■ ASSIGNMENT
Transcribe the listing below from its opening line up to and including the line that contains "Select the Guaranteed Sunshine song row"; reproduce nothing else.

■ INFORMATION PROVIDED
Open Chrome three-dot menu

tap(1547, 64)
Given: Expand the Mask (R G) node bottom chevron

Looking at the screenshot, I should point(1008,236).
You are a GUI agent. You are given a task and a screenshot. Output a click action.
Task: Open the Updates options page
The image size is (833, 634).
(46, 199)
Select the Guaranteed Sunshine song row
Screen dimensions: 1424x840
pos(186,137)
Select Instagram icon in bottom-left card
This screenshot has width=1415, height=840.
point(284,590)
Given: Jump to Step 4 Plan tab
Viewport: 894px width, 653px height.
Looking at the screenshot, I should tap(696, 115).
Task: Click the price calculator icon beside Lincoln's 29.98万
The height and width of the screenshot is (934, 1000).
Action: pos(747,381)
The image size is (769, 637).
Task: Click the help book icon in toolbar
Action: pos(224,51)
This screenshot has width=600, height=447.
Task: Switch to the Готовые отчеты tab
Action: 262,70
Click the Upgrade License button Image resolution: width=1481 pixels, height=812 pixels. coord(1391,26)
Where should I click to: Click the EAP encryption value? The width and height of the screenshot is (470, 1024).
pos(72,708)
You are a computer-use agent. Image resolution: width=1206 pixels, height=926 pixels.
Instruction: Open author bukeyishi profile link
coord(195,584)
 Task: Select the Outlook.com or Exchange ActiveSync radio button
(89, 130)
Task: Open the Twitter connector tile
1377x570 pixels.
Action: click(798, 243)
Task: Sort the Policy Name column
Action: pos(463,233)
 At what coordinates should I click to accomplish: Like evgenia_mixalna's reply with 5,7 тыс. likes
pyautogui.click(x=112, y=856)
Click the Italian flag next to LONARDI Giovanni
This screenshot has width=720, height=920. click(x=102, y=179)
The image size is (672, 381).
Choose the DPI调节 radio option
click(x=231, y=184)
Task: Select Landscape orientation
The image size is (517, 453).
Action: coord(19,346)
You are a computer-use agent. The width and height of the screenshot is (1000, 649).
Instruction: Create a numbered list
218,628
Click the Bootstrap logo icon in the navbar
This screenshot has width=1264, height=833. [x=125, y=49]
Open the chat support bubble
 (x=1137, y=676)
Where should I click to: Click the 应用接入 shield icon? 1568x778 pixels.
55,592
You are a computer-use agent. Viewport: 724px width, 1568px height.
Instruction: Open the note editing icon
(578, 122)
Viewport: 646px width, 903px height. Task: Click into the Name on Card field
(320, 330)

■ ANSWER FOR THE TASK
Open Chrome three-dot menu

tap(1547, 64)
Given: Expand the Mask (R G) node bottom chevron

Looking at the screenshot, I should point(1008,236).
You are a GUI agent. You are given a task and a screenshot. Output a click action.
Task: Open the Updates options page
The image size is (833, 634).
(46, 199)
Select the Guaranteed Sunshine song row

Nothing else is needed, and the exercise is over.